27 Jan 2023
December PCE
The US Bureau of Economic Analysis released the Personal Consumption Expenditures (PCE) Price Index data for December
The US Bureau of Economic Analysis has released some critical data detailing December's Personal Consumption Expenditures (PCE) Price Index. This data is particularly significant as it is the Federal Reserve's preferred inflation gauge. According to Reuters estimates, market analysts predict that the core PCE inflation, which excludes volatile food and energy prices, will rise by 0.3% every month and forecast the annual rate to decline to 4.4% from 4.7% in November. The actual numbers came in at 0.3% every month and 4.4% annually, and everything aligned with expectations.
This expectation of a decrease in inflationary pressure aligns with data released earlier in the month by the US Bureau of Labor Statistics, which reported that the Core Consumer Price Index (CPI) edged lower to 5.7% from 6% in December.

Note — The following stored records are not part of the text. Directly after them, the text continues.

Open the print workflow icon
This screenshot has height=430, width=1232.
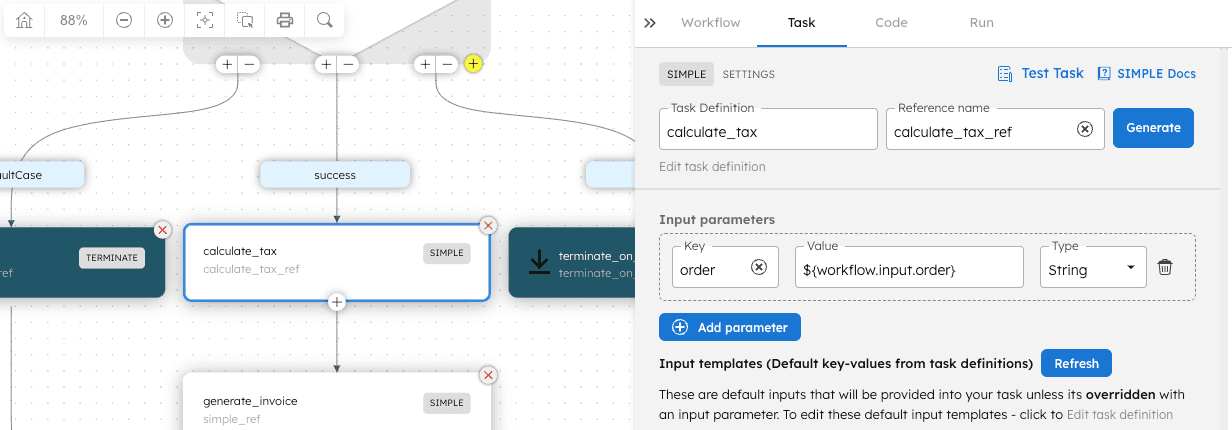click(285, 20)
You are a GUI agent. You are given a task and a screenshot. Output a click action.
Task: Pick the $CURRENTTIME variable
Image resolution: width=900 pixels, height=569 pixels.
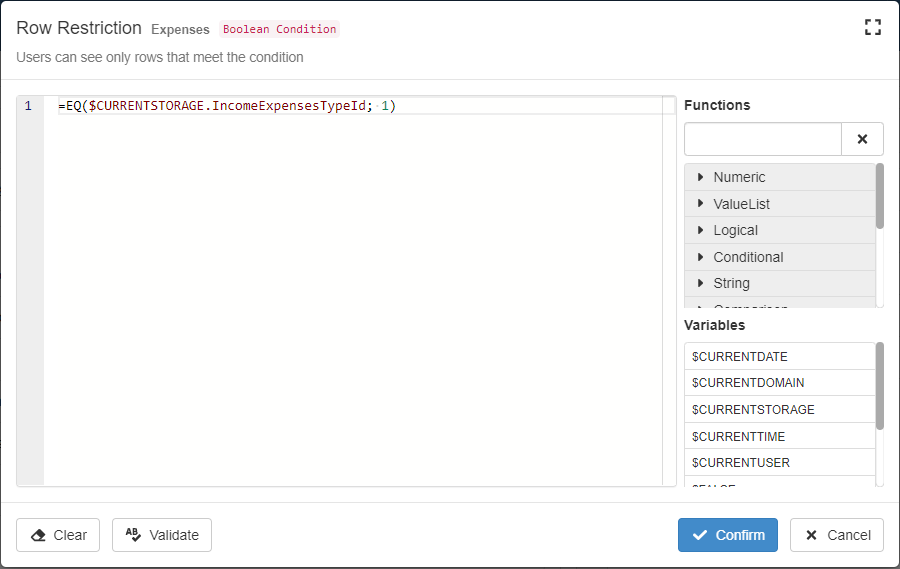(x=738, y=436)
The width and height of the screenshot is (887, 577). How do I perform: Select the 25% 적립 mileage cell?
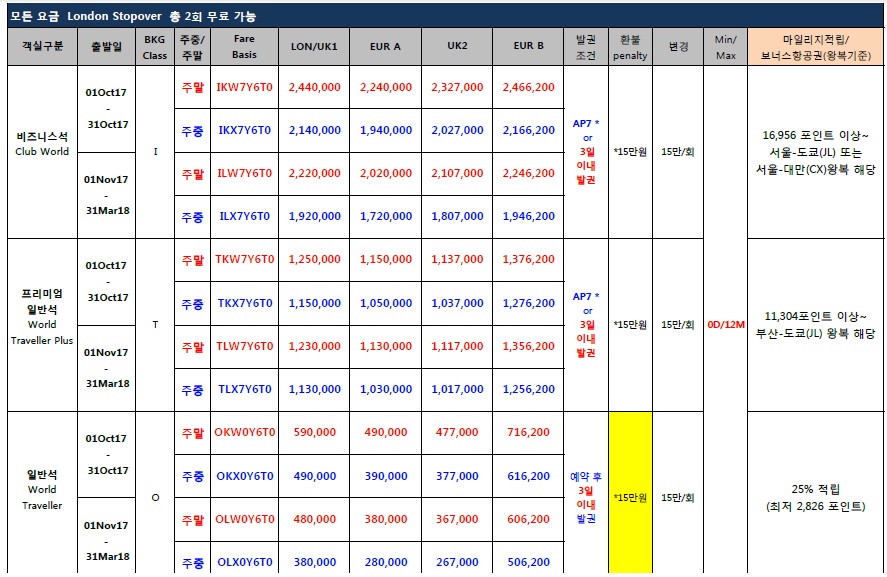click(815, 497)
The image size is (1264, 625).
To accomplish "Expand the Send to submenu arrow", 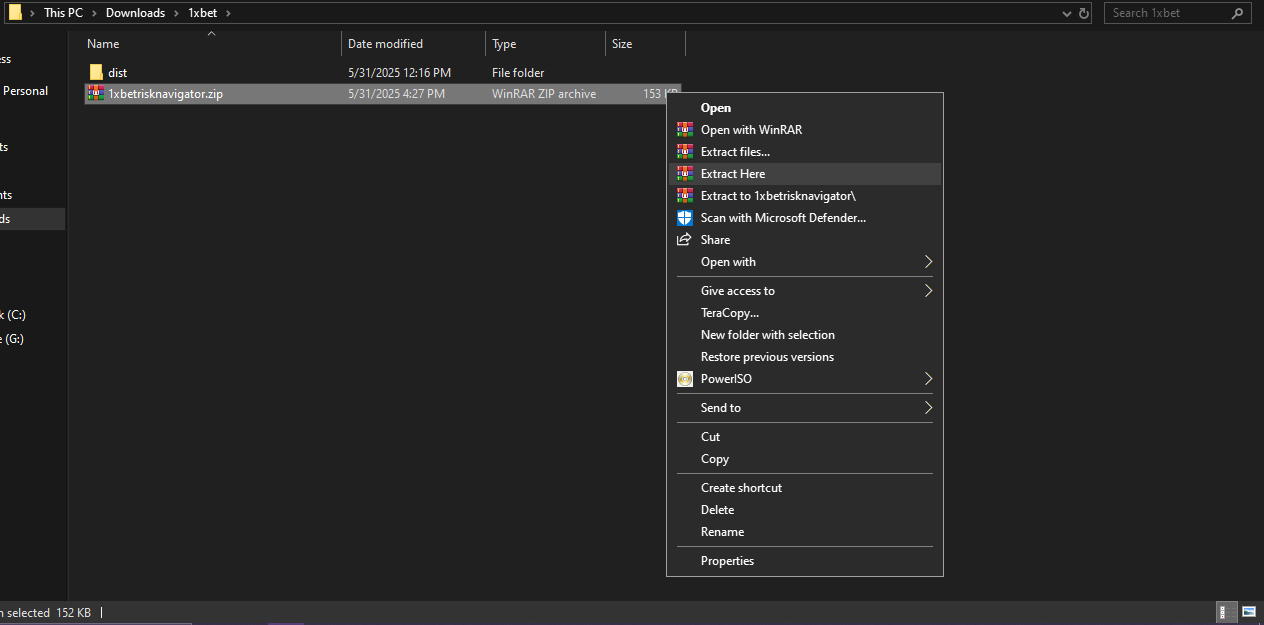I will point(928,408).
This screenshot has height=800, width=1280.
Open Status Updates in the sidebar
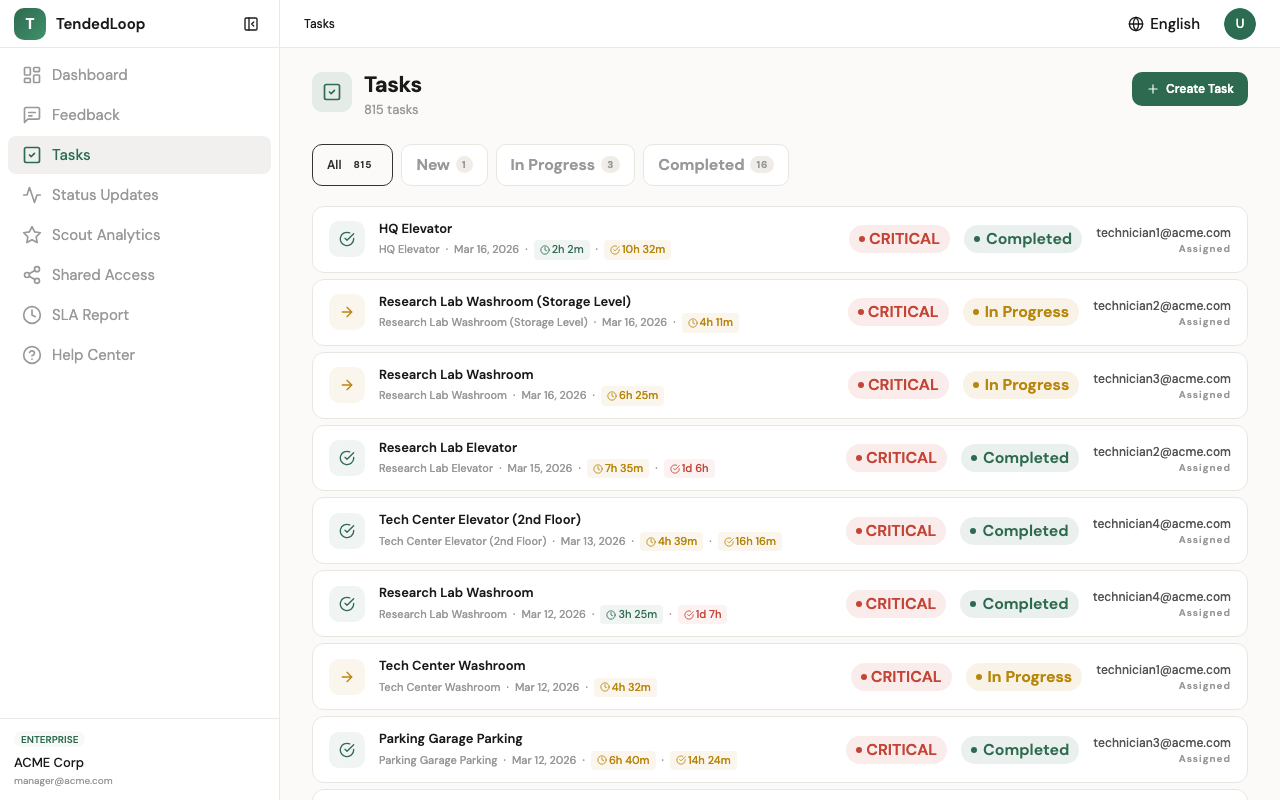[105, 195]
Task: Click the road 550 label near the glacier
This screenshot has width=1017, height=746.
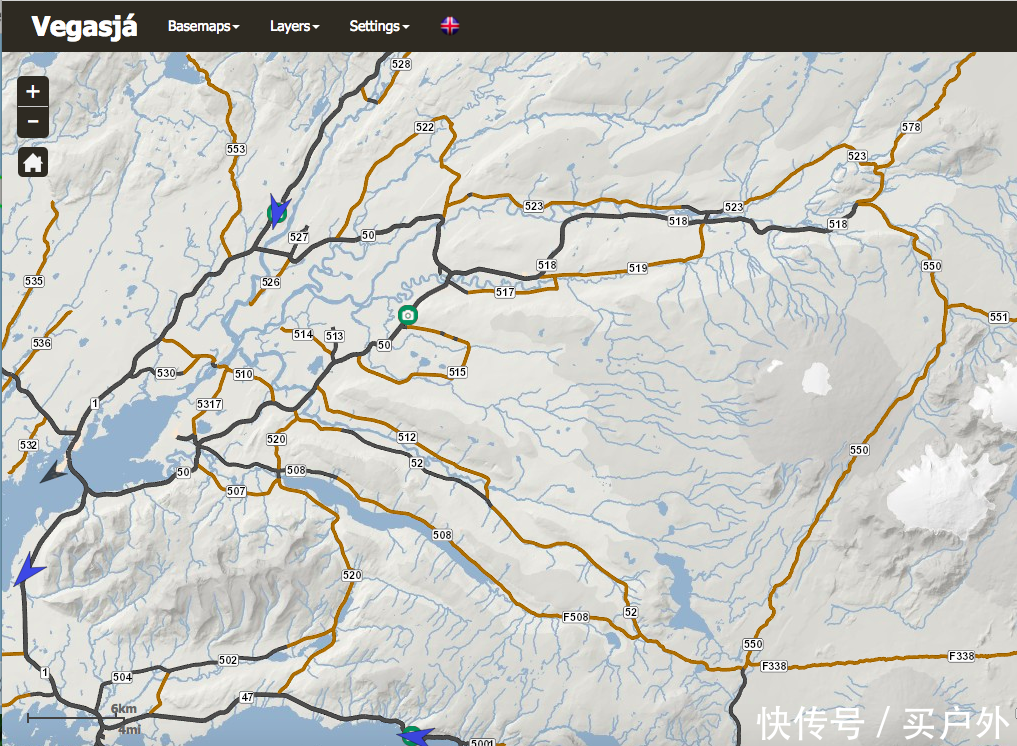Action: tap(859, 450)
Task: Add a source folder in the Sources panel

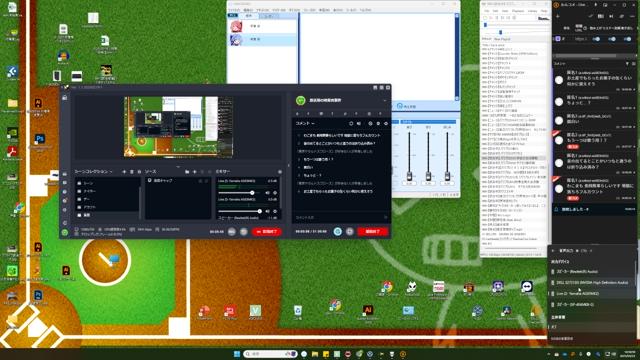Action: [187, 172]
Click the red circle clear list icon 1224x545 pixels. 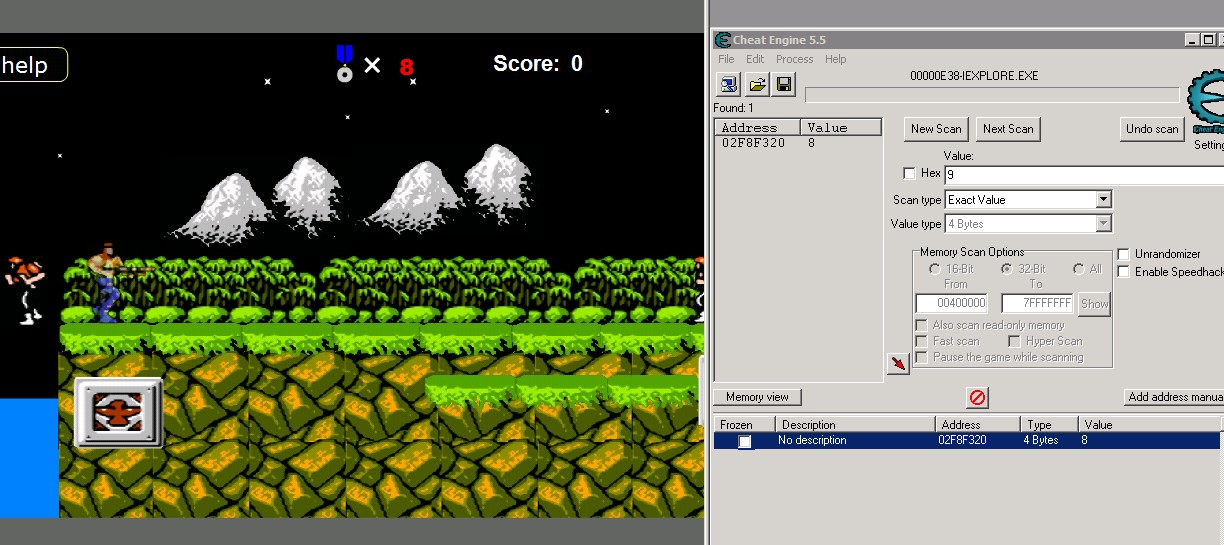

As a result, it should not come as a surprise if the PCE inflation reading is relatively soft. Furthermore, markets have been pricing in a less aggressive Federal Reserve policy tightening since the release of this data.
The Federal Reserve's January Federal Open Market Committee (FOMC) meeting is fast approaching, and there is widespread anticipation that the central bank will slow the pace of interest rate hikes. This expectation is primarily based on the CME's FedWatch tool, which currently forecasts a 99.1% probability that the Fed will raise rates by only 25bps, with only a 0.9% probability that they will raise rates by 50bps.
The Federal Reserve has also been transparent about its plans for future interest rate hikes. In December of last year, the central bank released its economic projections, which stated that they expect to take their benchmark rate just above 5% and not reduce that level for the entire year. This level could also extend into the first or second quarter of 2024. This projection suggests that the Fed may be taking a more cautious approach to interest rate hikes to avoid the over-tightening monetary policy and potentially slowing economic growth.
The question is whether the Federal Reserve will keep interest rates high for the rest of the year or adjust its policy based on new data showing a decrease in inflation.